To have feature parity with the certificates API, the identities API must also allow this for fine-grained TLS identities. To do this, a new field will be added to the request body for PUT /1.0/auth/identities/{authenticationMethod}/{nameOrIdentifier}:

type IdentityPut struct {
	/* Existing fields ... */

	// TLSCertificate is a base64 encoded x509 certificate.
	//
	// API extension: identity_management
	TLSCertificate string `json:"tls_certificate" yaml:"tls_certificate"`
}

When calling the endpoint, the client must either have can_edit on the identity, or they must be authenticated via TLS as the identity whose certificate is being updated. If the identity is updating themselves and does not have can_edit, then they may only provide the tls_certificate field.

In order for the certificate to be modifiable via the CLI, we will need to return it in the API response for identities. To do this, we will add a field to the Identity API type:

type Identity struct {
	/* Existing fields ... */

	// TLSCertificate is a PEM encoded x509 certificate.
	//
	// API extension: identity_management
	TLSCertificate string `json:"tls_certificate" yaml:"tls_certificate"`
}

Lastly, we need to allow a user to delete their own identity. We will allow this by adding a contextual tuple when querying the embedded OpenFGA server. This is the same mechanism by which all identities are able to view themselves.

User story on first use

Currently, gaining access to LXD over HTTPS involves three commands (or fewer if HTTPS API was enabled during lxd init:

# LXD Host machine
$ lxc config set core.https_address=:8443
$ lxc config trust add --name me
# Client machine
$ lxc remote add my-remote <token>

Fine-grained TLS identities have no permissions by default, so the equivalent steps would be:

# LXD host machine
$ lxc config set core.https_address=:8443
$ lxc auth group create administrators
$ lxc auth group permission add administrators server admin
$ lxc auth identity create tls/me --group administrators
# Client machine
$ lxc remote add my-remote <token>

To keep an equivalent number of steps, we can have an administrators group predefined in LXD that is always present and cannot be deleted. Then on first set up we will have:

# LXD host machine
$ lxc config set core.https_address=:8443
$ lxc auth identity create tls/me --group administrators
# Client machine
$ lxc remote add my-remote <token>

API Changes

  • POST /1.0/auth/identities/tls
  • DELETE /1.0/auth/identities/{authenticationMethod}/{nameOrIdentifier}
  • PUT /1.0/auth/identities/{authenticationMethod}/{nameOrIdentifier}: Additional field for certificate update.

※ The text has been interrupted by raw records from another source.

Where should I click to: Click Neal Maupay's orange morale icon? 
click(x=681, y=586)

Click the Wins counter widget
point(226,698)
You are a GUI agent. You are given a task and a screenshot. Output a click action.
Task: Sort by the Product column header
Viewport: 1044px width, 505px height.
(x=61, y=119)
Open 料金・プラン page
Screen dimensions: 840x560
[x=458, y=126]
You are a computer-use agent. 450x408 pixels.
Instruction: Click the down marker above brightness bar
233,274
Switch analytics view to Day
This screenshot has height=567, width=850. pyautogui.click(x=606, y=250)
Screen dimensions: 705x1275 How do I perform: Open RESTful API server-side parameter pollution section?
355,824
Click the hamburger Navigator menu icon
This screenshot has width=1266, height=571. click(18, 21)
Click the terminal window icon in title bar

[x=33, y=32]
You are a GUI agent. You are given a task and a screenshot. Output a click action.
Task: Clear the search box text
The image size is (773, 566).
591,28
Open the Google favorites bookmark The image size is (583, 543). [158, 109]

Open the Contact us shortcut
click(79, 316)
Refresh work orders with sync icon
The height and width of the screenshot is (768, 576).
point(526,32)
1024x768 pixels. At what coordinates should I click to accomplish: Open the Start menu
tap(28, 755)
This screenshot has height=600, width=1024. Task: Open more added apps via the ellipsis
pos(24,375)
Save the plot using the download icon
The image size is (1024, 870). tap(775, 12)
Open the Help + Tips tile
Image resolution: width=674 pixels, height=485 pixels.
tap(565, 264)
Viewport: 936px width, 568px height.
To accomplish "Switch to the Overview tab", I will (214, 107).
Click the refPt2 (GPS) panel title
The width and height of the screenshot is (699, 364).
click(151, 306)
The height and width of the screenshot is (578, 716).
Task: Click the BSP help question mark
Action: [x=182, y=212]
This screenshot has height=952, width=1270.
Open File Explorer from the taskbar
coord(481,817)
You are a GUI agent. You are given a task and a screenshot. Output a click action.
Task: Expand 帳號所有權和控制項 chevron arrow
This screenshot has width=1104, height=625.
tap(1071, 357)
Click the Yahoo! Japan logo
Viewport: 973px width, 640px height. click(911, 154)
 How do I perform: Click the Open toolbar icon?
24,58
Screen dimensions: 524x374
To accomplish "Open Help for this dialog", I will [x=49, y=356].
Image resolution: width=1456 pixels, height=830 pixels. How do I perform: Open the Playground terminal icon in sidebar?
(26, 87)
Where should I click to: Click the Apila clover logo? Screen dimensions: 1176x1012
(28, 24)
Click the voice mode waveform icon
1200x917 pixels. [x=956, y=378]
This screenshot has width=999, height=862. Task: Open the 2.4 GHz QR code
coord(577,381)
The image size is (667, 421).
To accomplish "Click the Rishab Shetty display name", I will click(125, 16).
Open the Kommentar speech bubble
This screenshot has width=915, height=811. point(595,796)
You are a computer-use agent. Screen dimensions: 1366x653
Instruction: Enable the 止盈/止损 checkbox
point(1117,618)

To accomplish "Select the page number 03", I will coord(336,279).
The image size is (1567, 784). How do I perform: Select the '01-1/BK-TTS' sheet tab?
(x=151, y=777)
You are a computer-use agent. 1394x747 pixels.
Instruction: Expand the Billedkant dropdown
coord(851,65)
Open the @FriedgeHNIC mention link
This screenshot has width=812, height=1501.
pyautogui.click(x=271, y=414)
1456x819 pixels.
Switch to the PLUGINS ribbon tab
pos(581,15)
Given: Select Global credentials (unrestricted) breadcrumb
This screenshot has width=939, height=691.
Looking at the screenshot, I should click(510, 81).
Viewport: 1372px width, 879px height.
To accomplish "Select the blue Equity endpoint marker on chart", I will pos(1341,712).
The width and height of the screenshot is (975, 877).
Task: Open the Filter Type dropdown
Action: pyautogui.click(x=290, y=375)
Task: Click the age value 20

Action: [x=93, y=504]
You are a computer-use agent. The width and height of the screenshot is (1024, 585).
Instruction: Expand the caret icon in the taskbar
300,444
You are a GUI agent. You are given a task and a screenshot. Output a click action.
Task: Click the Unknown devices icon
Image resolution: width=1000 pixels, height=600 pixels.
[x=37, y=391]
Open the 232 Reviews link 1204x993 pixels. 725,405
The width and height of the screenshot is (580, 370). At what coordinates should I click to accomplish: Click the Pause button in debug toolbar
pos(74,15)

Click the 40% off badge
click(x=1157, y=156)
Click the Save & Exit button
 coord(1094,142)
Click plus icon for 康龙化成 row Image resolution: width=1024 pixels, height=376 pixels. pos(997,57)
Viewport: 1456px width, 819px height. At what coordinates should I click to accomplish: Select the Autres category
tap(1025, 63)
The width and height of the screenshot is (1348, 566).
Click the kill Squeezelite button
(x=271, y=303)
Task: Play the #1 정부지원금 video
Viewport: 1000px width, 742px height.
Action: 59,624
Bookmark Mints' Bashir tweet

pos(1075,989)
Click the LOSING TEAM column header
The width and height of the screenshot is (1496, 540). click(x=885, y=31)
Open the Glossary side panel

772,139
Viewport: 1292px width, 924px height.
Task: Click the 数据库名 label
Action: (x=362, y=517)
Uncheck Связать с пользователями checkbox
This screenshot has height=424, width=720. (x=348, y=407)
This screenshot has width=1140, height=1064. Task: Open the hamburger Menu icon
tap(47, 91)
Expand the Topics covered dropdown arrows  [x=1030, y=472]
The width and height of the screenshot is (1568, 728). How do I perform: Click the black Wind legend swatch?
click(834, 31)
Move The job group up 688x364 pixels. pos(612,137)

The /1.0/certificates API will be unchanged.

CLI Changes

  • lxc auth identity create [<remote>:]tls/<name> [<certificate_file>] [[--group <name>]]. Creates a fine-grained auth TLS identity (either directly if a pem encoded certificate file is given, or indirectly via token).
  • lxc auth identity delete [<remote>:]<authentication_method>/<name_or_identifier>. Deletes the identity.

Database Changes

None.

Upgrade Handling

As mentioned above, token validation on POST /1.0/certificates will additionally check if the given token relates to a pending TLS identity and return an error to indicate that the client needs to update their CLI.

Future Work

  • A tool for migrating existing client certificates to fine-grained TLS identities, plus migration and improved handling of metrics certificates.
  • Deprecation of restricted and projects fields in certificates.
  • Improved PKI integration, perhaps to allow Identity Provider Group mappings for TLS identities.

[^1]: If client certificates are managed via PKI, we could consider extracting Identity Provider Groups from a certificate attribute assertion value. This is outside the scope of the specification.

[^2]: This would be a good opportunity to migrate metrics certificates as well. We should reconsider metrics certificates in relation to the service_account type in the authorization model.